La aerolínea, que se especializa en vuelos regulares regionales, ganó visibilidad a finales de 2024 tras las menciones del ministro de Desregulación y Transformación del Estado, Federico Sturzenegger, quien la puso como ejemplo de los resultados de la desregulación del sector aéreo y la política de Cielos Abiertos.
El incidente tuvo lugar el lunes 3 de agosto, cuando un Fairchild Metro 23, con capacidad para 19 pasajeros, se encontraba en la fase final de aterrizaje en el Aeródromo Municipal Primer Teniente Héctor Ricardo Volponi, de Tres Arroyos. En los últimos segundos antes de tocar la pista, el piloto oyó un fuerte ruido que generó la expectativa de una posible falla mecánica.
A pesar de la situación, la maniobra se completó sin inconvenientes y los pasajeros desembarcaron sin percatarse del altercado ocurrido justo antes de aterrizar. Sin embargo, al examinar la aeronave, el personal detectó daños en una de las turbinas y halló restos de plumas, lo que confirmaba que un ave había sido succionada por el motor. Aunque el tero era pequeño, el impacto fue suficiente para que el avión no pudiera seguir operando.
Se activaron los protocolos pertinentes, involucrando a la Administración Nacional de Aviación Civil (ANAC), la aseguradora y técnicos especializados. Los pasajeros que esperaban en Tres Arroyos para viajar a Buenos Aires fueron debidamente informados de la situación.
Más tarde, llegaron mecánicos de un taller de aviación que desmontaron y trasladaron la turbina dañada para su revisión y reparación. La aeronave permaneció estacionada en la plataforma del aeródromo mientras avanzaban las tareas necesarias.
Como consecuencia de este incidente, se interrumpieron las dos frecuencias semanales que Humming Airways opera entre Aeroparque y Tres Arroyos. Aunque la empresa cuenta con otro avión, la estructura operativa no permitió un reemplazo inmediato del avión afectado, resultando en la suspensión del servicio.

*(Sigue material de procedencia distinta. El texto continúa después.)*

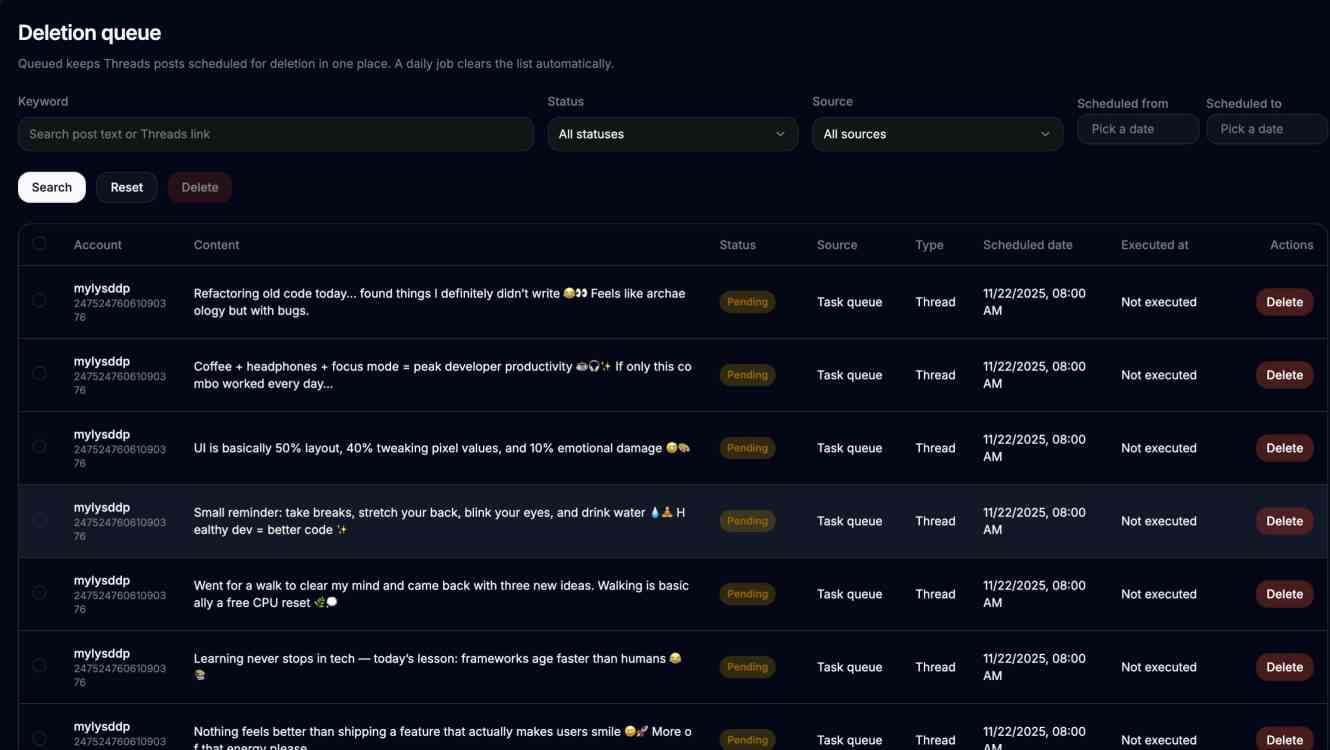Delete the frameworks age faster than humans post
This screenshot has width=1330, height=750.
[1284, 666]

Francisco Errecart, CEO de Humming Airways, indicó que la compañía estuvo inactiva durante una semana, pero ya reinició su ruta utilizando el avión de respaldo. “Esperamos que la semana próxima tengamos nuevamente operativo el LV-BYM. El avión está en perfectas condiciones, no sufrió daños. El ave ingresó al motor, golpeó y salió. Si hubiera quedado dentro, habría sido más complicado”, aclaró.

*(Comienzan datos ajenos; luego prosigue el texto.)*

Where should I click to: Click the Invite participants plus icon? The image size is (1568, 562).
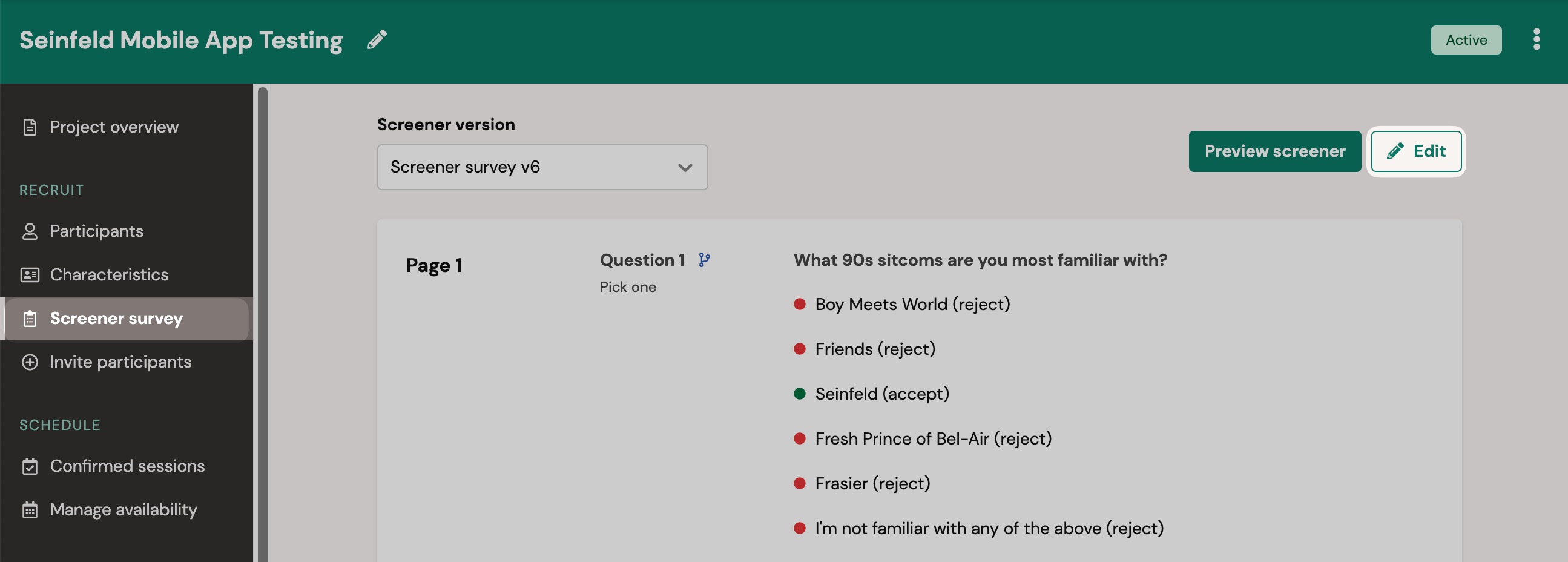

Simultáneamente a la reparación del avión afectado, Errecart informó que la compañía está en negociaciones para adquirir dos nuevas aeronaves. La incorporación de estos aviones permitirá aumentar la frecuencia de las rutas existentes y agregar nuevos destinos.

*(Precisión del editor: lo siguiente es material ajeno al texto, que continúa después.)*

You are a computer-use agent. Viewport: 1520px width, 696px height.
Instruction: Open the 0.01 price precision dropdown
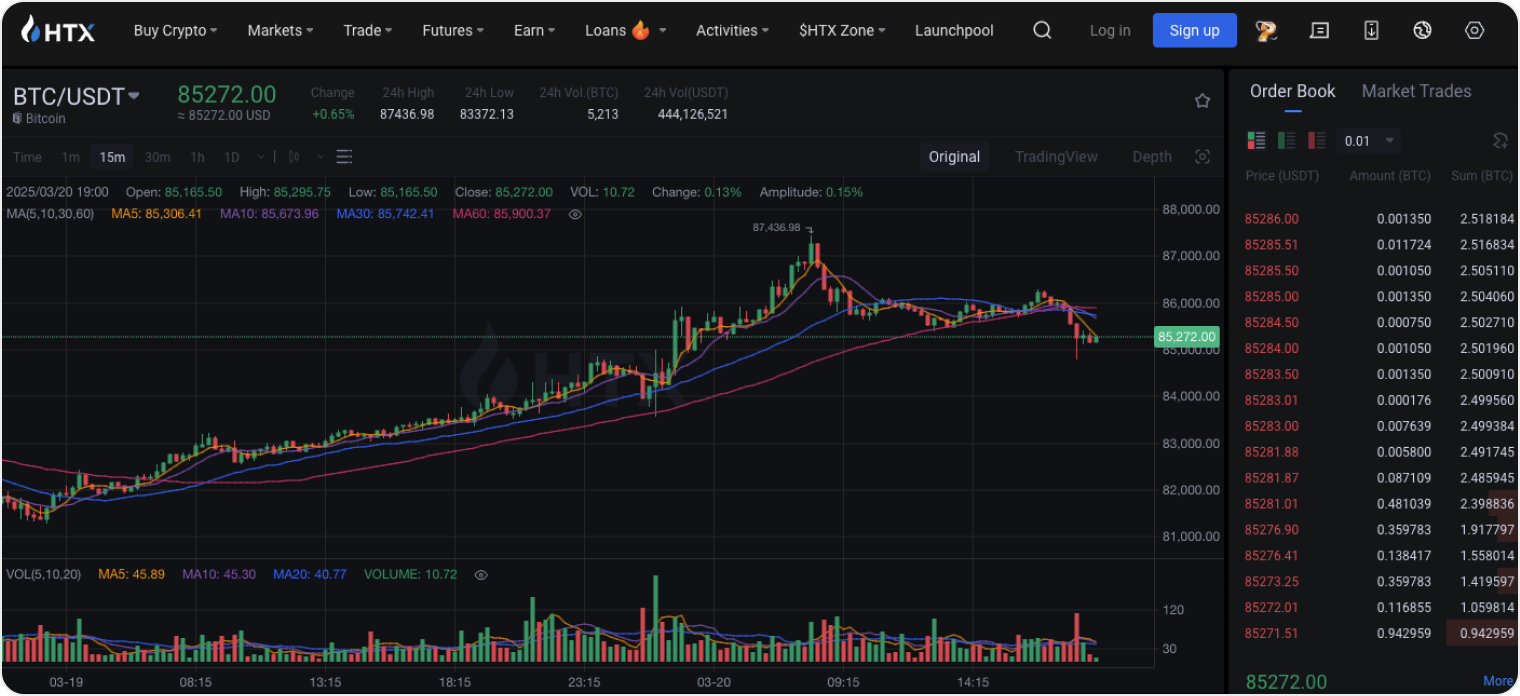click(1368, 141)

La empresa comenzó sus operaciones comerciales a inicios de 2025, utilizando aviones de menor capacidad para atender rutas donde el volumen de pasajeros no justifica el uso de aeronaves más grandes. Estos modelos tienen capacidad para 19 pasajeros y son aptos para operar desde aeródromos con infraestructura limitada.
Humming Airways tiene su enfoque en pasajeros corporativos y de negocios, pero también busca captar la demanda turística y de residentes del interior del país que requieren trasladarse a Buenos Aires. Su propuesta se fundamenta en vuelos directos, tiempos de viaje acortados y el uso de aeropuertos que han quedado fuera de las principales redes de conectividad aérea del país.
Desde su lanzamiento, la compañía ha ampliado su red de destinos, operando en ciudades como Tandil, Villa Gesell, Olavarría, Paraná y Tres Arroyos. La ruta hacia Tres Arroyos empezó a funcionar este año, con el objetivo de ofrecer una alternativa de transporte aéreo directo hacia Buenos Aires, en una ciudad que había carecido de un servicio regular de este tipo durante años.